Week 5: Thursday, November 3, 2016
Cato the Elder and the Republic
Cato and the Republic
Cato the Elder, who lived from 234 BC to 149 BC, was the most important voice of the Republic before the age of Cicero. Cato lived during the growth of the Republic, as it increased in size and began to dominate the peninsula. Once Rome gained control of the Italian peninsula, it was inevitably thrust into competition with the one other great state in the western Mediterranean, Carthage. Here is a brief Wikipedia introduction to the the story of Cato:
Marcus Porcius Cato (234 BC, Tusculum, to 149 BC) was a Roman statesman, commonly referred to as Censorius (the Censor), Sapiens (the Wise), Priscus (the Ancient), Major, Cato the Elder (to distinguish him from his great-grandson, Cato the Younger), or Cato the Censor. He was known for his conservatism and opposition to Hellenization. He came of an ancient Plebeian family whose members were noted for some military service but not for the discharge of the higher civil offices.

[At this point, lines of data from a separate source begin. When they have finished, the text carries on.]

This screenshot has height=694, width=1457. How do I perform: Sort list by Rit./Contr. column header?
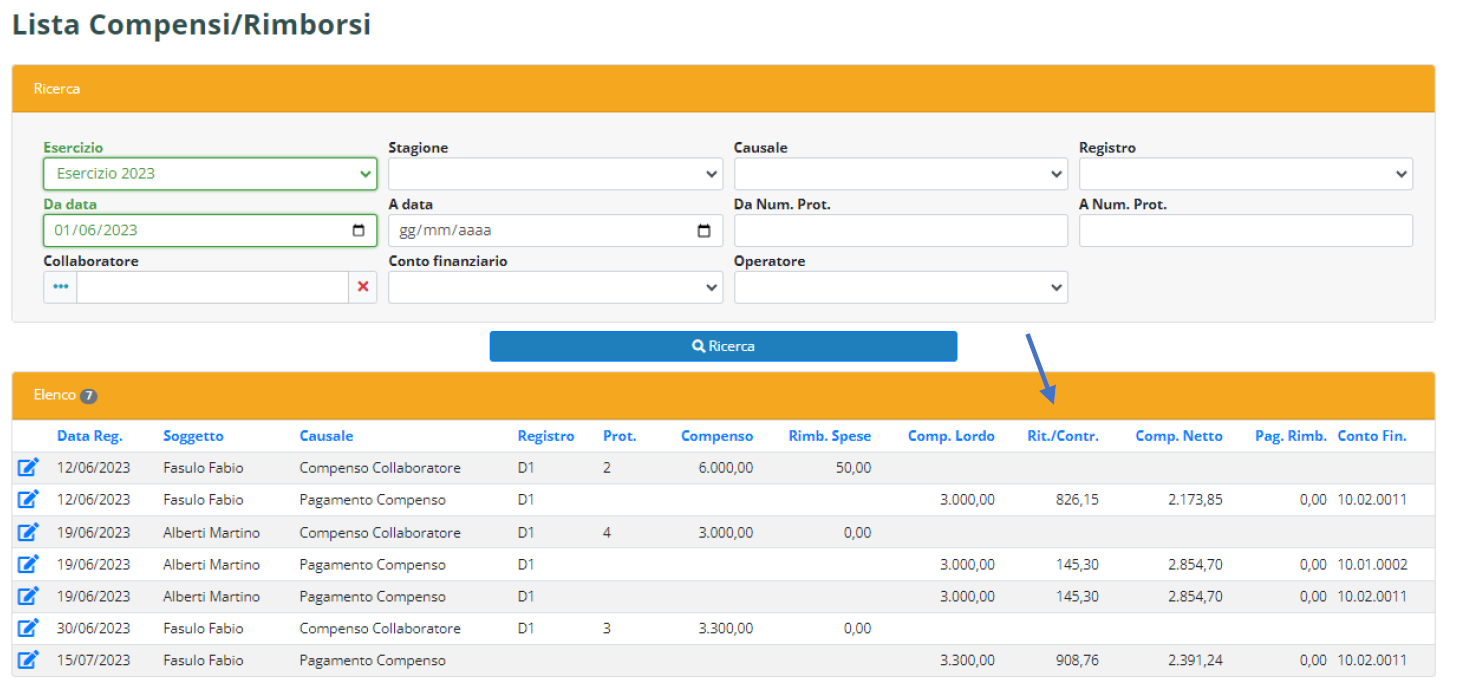[x=1062, y=436]
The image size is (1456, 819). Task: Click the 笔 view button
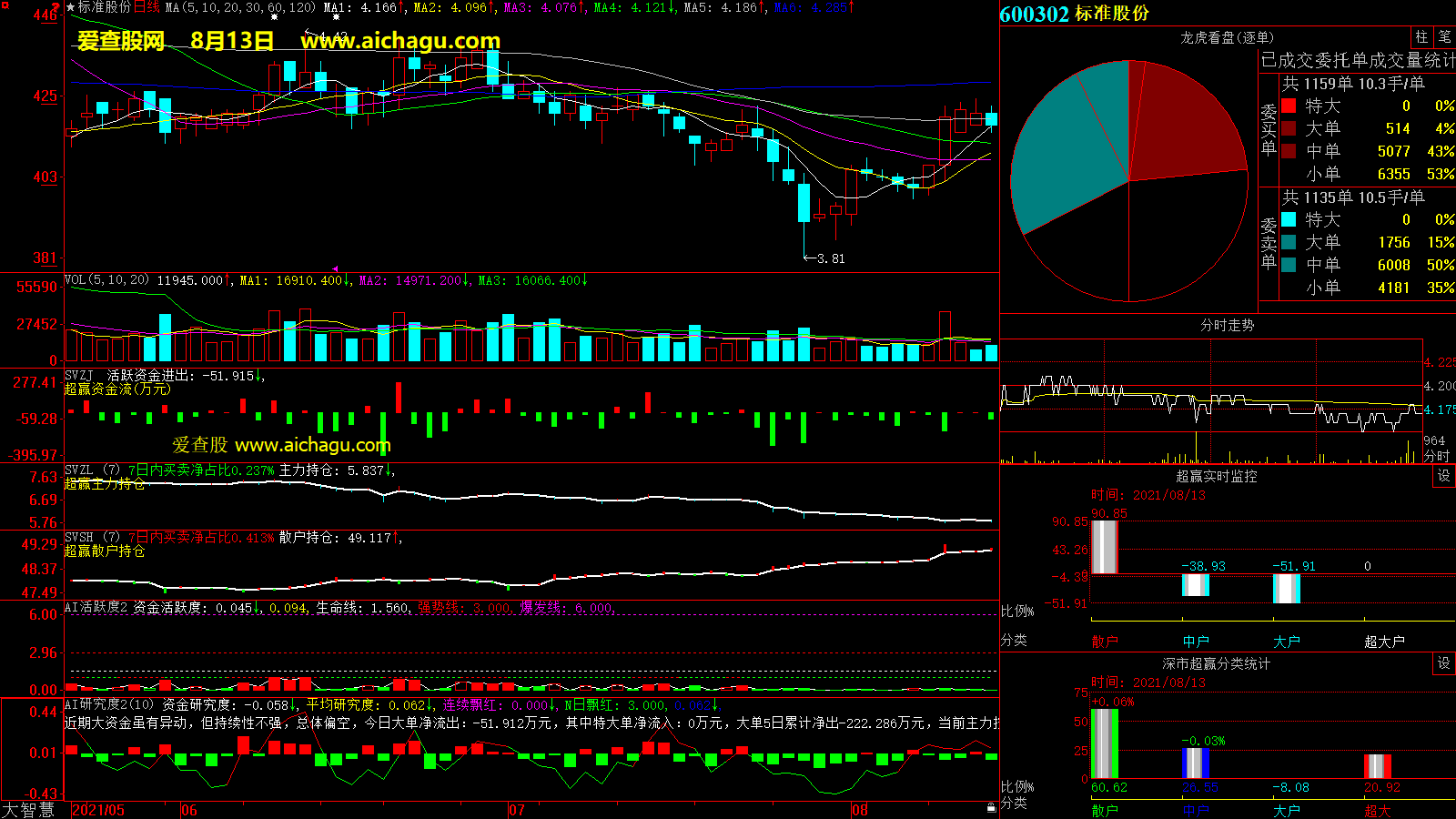[x=1444, y=37]
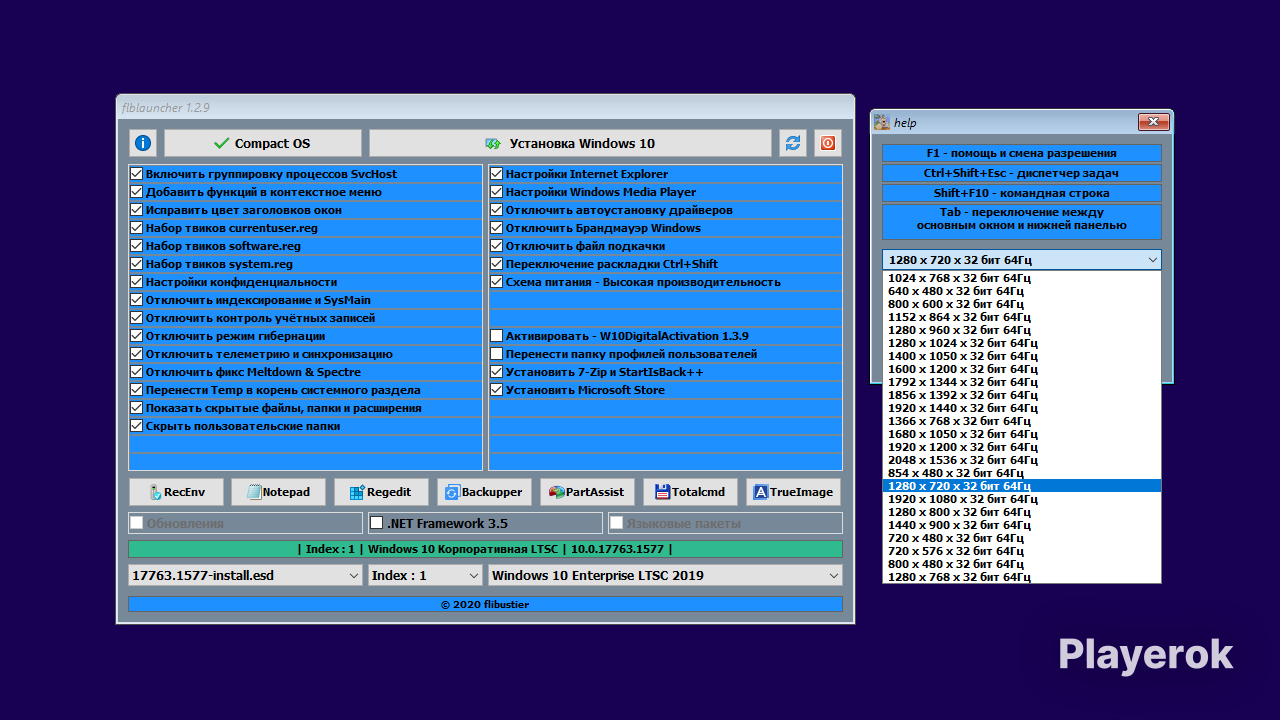This screenshot has width=1280, height=720.
Task: Click the Установка Windows 10 button
Action: pyautogui.click(x=570, y=143)
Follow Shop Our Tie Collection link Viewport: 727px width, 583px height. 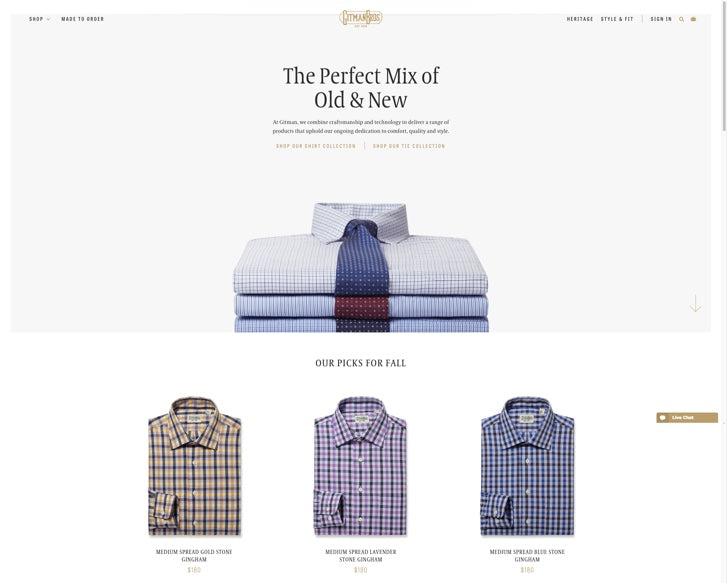tap(409, 146)
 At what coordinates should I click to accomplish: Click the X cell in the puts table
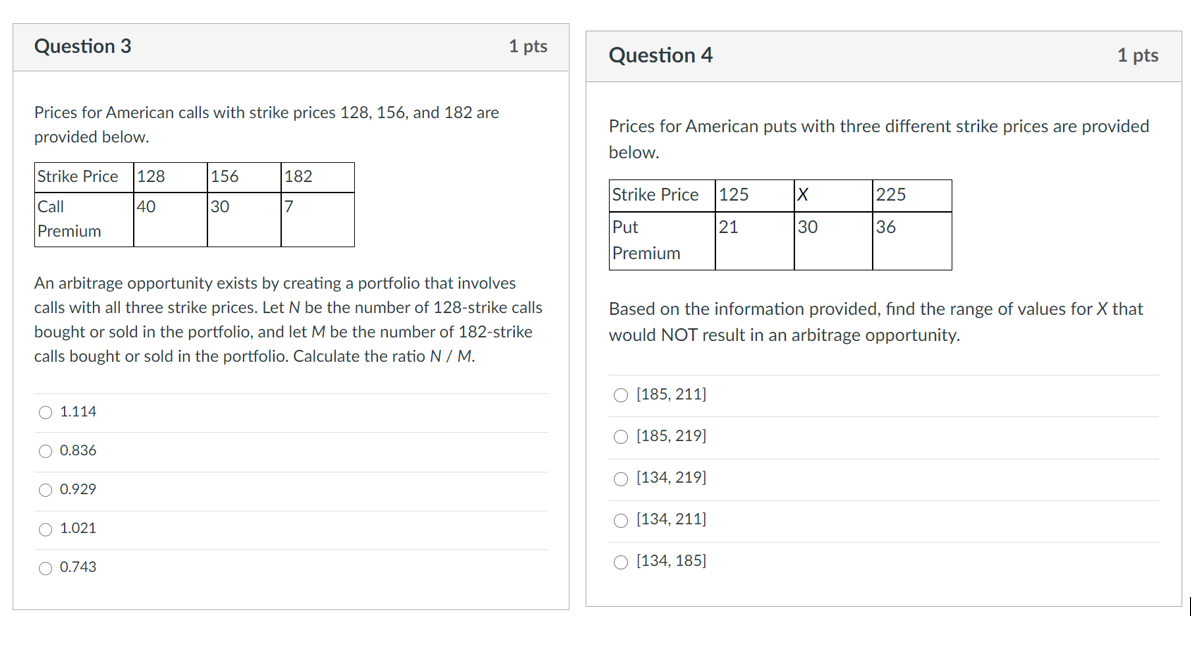coord(831,194)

He was bred, after the manner of his Latin forefathers, to agriculture, to which he devoted himself when not engaged in military service. However, having attracted the notice of Lucius Valerius Flaccus, he was brought to Rome, where he successively held the offices of Cursus Honorum: Military Tribune (214 BC), Quaestor (204 BC), Aedile (199 BC), Praetor (198 BC) (when he expelled the usurers from Sardinia), Consul (195 BC), together with his old patron, and finally Censor (184 BC), when he tried to preserve the mos majorum (ancestral custom) and combat “degenerate” Hellenistic influences.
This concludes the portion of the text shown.